49 East Fourth Street

Cincinnati, OH 45202

Total Number of Floors: 15

Dixie North: 10

Dixie South: 5

 

Total Square Footage: 335,996

Dixie North: 235,019

Dixie South: 100,977

 

Year Built: 1920

The Dixie Terminal buildings (North and South) were built in 1920 featuring marble floors and brightly decorated ceilings. It was designed by local architects Frederick W. Garber and Clifford B. Woodward in classical revival style with a vaulted arcade suggesting a roman basilica.
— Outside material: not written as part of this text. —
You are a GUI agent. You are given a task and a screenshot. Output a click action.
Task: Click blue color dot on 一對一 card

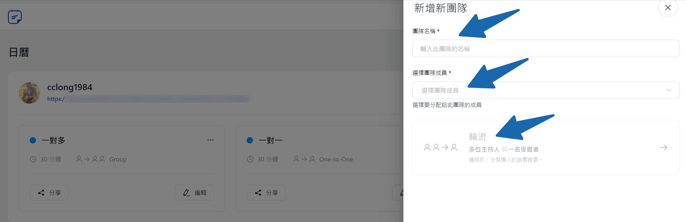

Medallions adorn the vaulted ceiling depicting cherub-like figures in a variety of playful poses (frolicking, hunting, fishing, dancing, singing and riding a grasshopper).

 

The concept of the building originated with the need to alleviate the streetcar congestion in the downtown Cincinnati streets as well as Northern Kentucky. The south building featured the transportation terminal and communications center (Western Union) and the north building was one of the first enclosed shopping malls in the nation. In its heyday, roughly 100,000 people passed through the terminal every day with the streetcars from downtown Cincinnati and Northern Kentucky running through the south building up to 1936 and then buses until 1996. It was considered "The Gateway to the South".

 

Dixie Terminal North housed railroad ticket agencies, the Cincinnati Stock Exchange and the administrative office of the Cincinnati Street Railway Company. The Cincinnati Stock Exchange closed its physical trading floor in 1976 after becoming an all-electronic stock trading exchange but remained in the building until relocating from Cincinnati to Chicago in 1995.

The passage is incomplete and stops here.